FGM is practiced in Africa, the Middle East, Indonesia and Malaysia, as well as some migrants in Europe, United States and Australia. It is also seen in some populations of South Asia. The highest known prevalence rates are in 30 African countries, in a band that stretches from Senegal in West Africa to Ethiopia on the east coast, as well as from Egypt in the north to Tanzania in the south.
According to a 2013 UNICEF report based on surveys completed by select countries, FGM is known to be prevalent in 27 African countries, Yemen and Iraqi Kurdistan, where 125 million women and girls have undergone FGM. The UNICEF report notes FGM is found in countries beyond the 29 countries it covered, and the total worldwide number is unknown. Other reports claim the prevalence of FGM in countries not discussed by the 2013 UNICEF report. The practice occurs in Saudi Arabia, Jordan, Iraq, Syria, Oman, United Arab Emirates and Qatar. Earlier reports claimed the prevalence of FGM in Israel among the Negev Bedouin, which by 2009 has virtually disappeared.
As a result of immigration, FGM has also spread to Europe, Australia, and the United States, with some families having their daughters undergo the procedure while on vacation overseas. As Western governments become more aware of FGM, legislation has come into effect in many countries to make the practice a criminal offense. In 2006, Khalid Adem became the first man in the United States to be prosecuted for mutilating his daughter.
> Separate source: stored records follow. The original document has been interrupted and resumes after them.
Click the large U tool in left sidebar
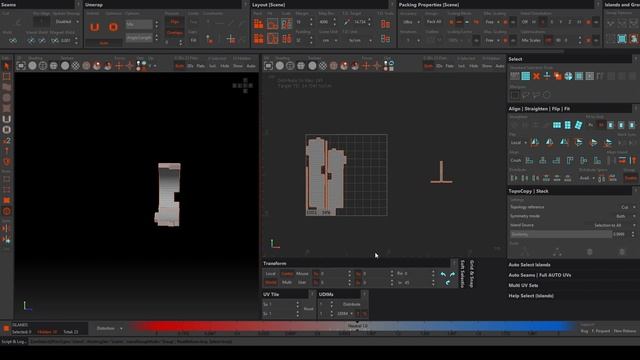Viewport: 640px width, 360px height. pyautogui.click(x=7, y=119)

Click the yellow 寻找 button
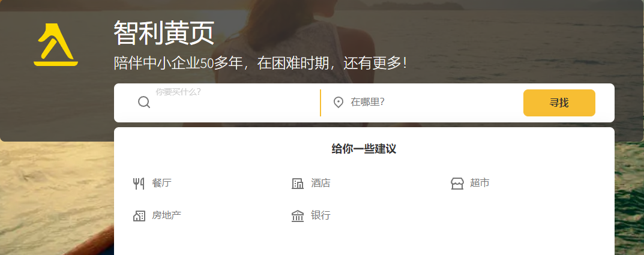tap(559, 103)
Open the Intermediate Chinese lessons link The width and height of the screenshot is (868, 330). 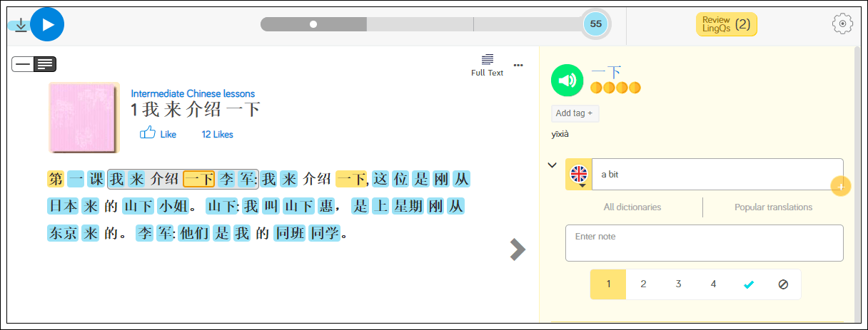(193, 93)
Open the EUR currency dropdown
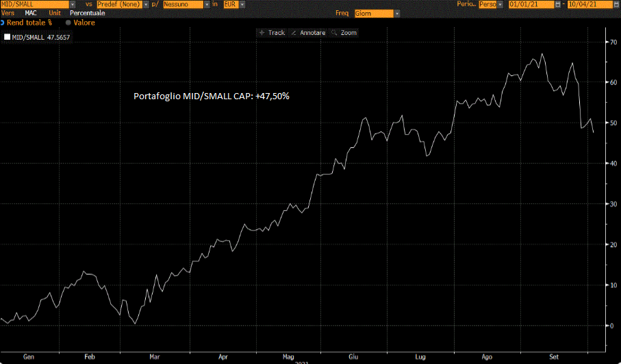Viewport: 621px width, 364px height. [x=242, y=4]
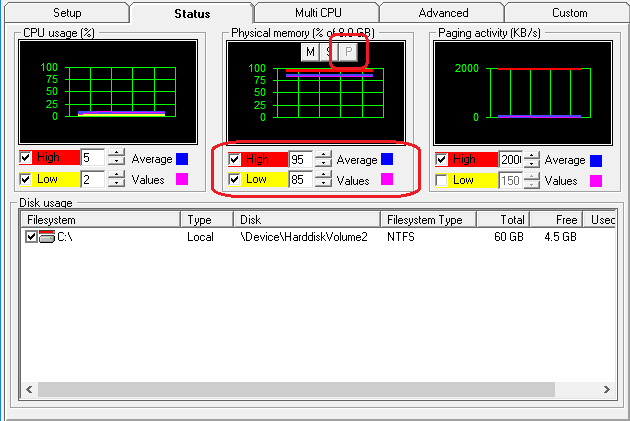Disable the CPU usage High threshold checkbox
This screenshot has width=630, height=421.
pos(26,158)
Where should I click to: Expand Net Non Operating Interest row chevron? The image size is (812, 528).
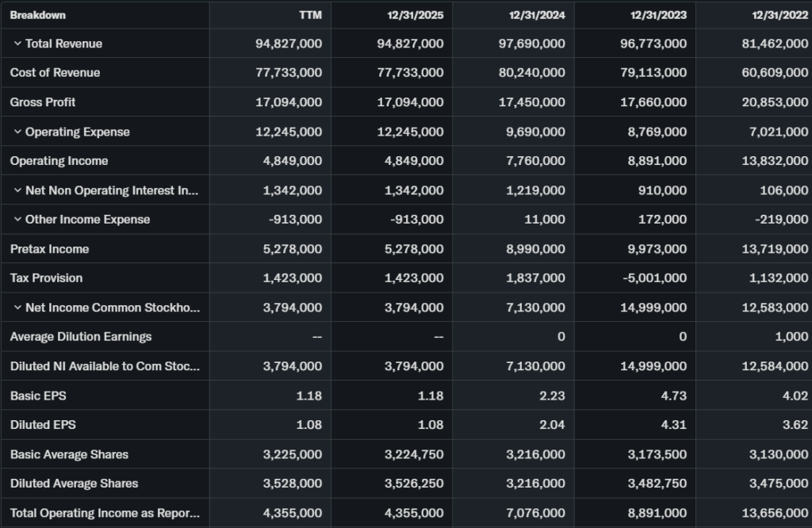17,190
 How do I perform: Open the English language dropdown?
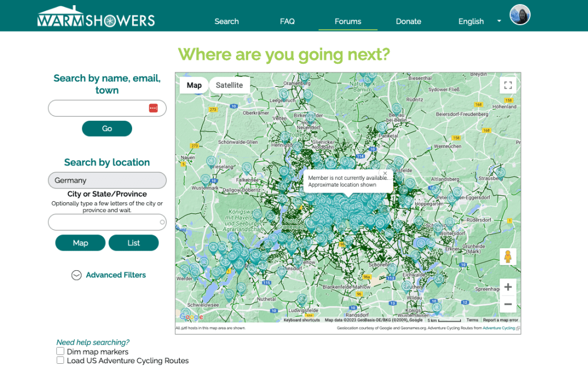click(479, 21)
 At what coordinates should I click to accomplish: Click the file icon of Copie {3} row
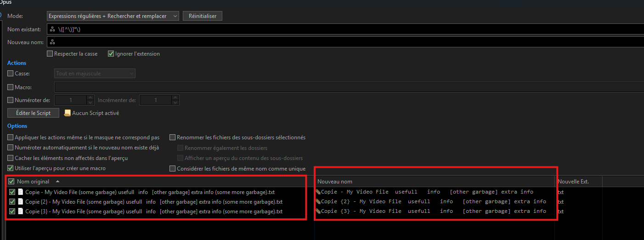[x=20, y=211]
Much of the FGM prevalence data currently available is based on verbal surveys and self-reporting. Clinical examinations are uncommon. The assumption is that women respond truthfully when asked about their FGM status and that they know the type and extent of FGM that was performed on their genitalia. However, many FGM procedures are performed at a very young age, many cultures feel a taboo about such discussions, and a number of such factors raise the possibility that the validity of survey responses might be incorrect, potentially underreported. In Oman, for example, some do not wish to discuss FGM from the fear that such discussion is showing their culture's dirty laundry to the world, causing criticism of a practice that they believe is purely religious.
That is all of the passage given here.